Note that any modified input will not have a one-to-one correspondence between the number of input characters and the number of output glyphs. A single glyph occupying one display cell can represent two or more typed characters. Internal algorithms determine the character representation from the number and sequence of input characters. By using the PLS library, an application uses the appropriate character representation in each CTL language.
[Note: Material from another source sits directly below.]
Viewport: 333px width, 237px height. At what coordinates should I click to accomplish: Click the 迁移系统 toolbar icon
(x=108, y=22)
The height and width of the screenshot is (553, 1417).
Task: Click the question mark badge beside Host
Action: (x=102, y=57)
The shape of a character in its final display form can depend on its position in a word or its position relative to neighboring characters. Changing the shape of a character is called shaping or contextual analysis. For example, in English handwriting, letters can have different shapes in isolation or connected to other letters: the letter "r" appears differently at the beginning, in the middle, or at the end of a word. In English printing, however, character representation is unaffected by position--a character in isolation or connected to other letters is identically represented. For example, lowercase "a" is represented as "a"--either by itself, at the start, in the middle, or at the end of a word as in: a, all, lap, formula.)
Arabic uses a cursive script, connecting one character to another as in English handwriting. All characters are affected in many different ways by their context. Arabic characters can have up to four final display forms: initial, final, medial, or isolated. During input, the keystrokes are stored as basic code-point values. The Arabic language engine reads the code-point values and selects the appropriate final display form from the context. Ligatures and diacritics, however, must also be considered.
Only the basic shape of each character appears on an Arabic keyboard.
A ligature is the combination of two or more characters to create a single character or syllable. For example, in English, a diphthong is a ligature which unites two vowel characters to create another sound: a + e = æ.
In Arabic, ligatures are the combinations of two and, sometimes, three characters into one glyph. The resulting glyph replaces the characters composing it. For example, an Arabic letter typed twice is stored in memory as two distinct keystrokes, occupying two display cells. However, the Arabic language engine recognizes the context of each character and returns one glyph as shown in Figure 1-3.
In the Arabic language engine, a ligature occupies the same number of display cells as input characters, with one exception: the combination character lamalif.
The rules governing ligatures in Arabic text are very complex and do not depend solely on individual characters. Certain fonts define as many as 200 ligatures, while other fonts do not use ligatures at all.
Diacritical marks (or diacritics) are added to a character to show pronunciation. For example, in French, an accent is a diacritical mark above a vowel which alters the stress of the vowel: à á è é.
In Hebrew, diacritical marks represent vowel sounds and appear above, below, or inside characters . Typically, however, words are written without diacritics and vowel sounds are determined from the context.
In Arabic, diacritical marks can appear above (single or double diacritic) or below (single diacritic) any character. In the Arabic language engine, diacritics are entered as separate keystrokes and occupy the same cell as their associated character.
In Thai, diacritical marks appear above or below the base line containing consonants, vowels, symbols, and numbers. In the Thai language engine, diacritics are entered as separate keystrokes and occupy the same cell as their associated character.
A character cluster is a collection of alphabetic characters forming a single word or syllable.
A Hebrew character cluster can contain characters and diacritics, though diacritics are not often used.
Character clusters are integral to written text in Thai. A Thai character cluster consists of up to four parallel lines:
Base line of consonant, vowel, or symbol
Lower line of lower vowel or diacritic
Upper line of upper vowel or diacritic
Line above the upper line for tone marks and upper diacritics
One or more elements may change shape in the presence of other elements. In the Thai language engine, a character cluster occupies one display cell. Depending on the composition, one display cell can contain up to three input characters, as shown in Figure 1-5.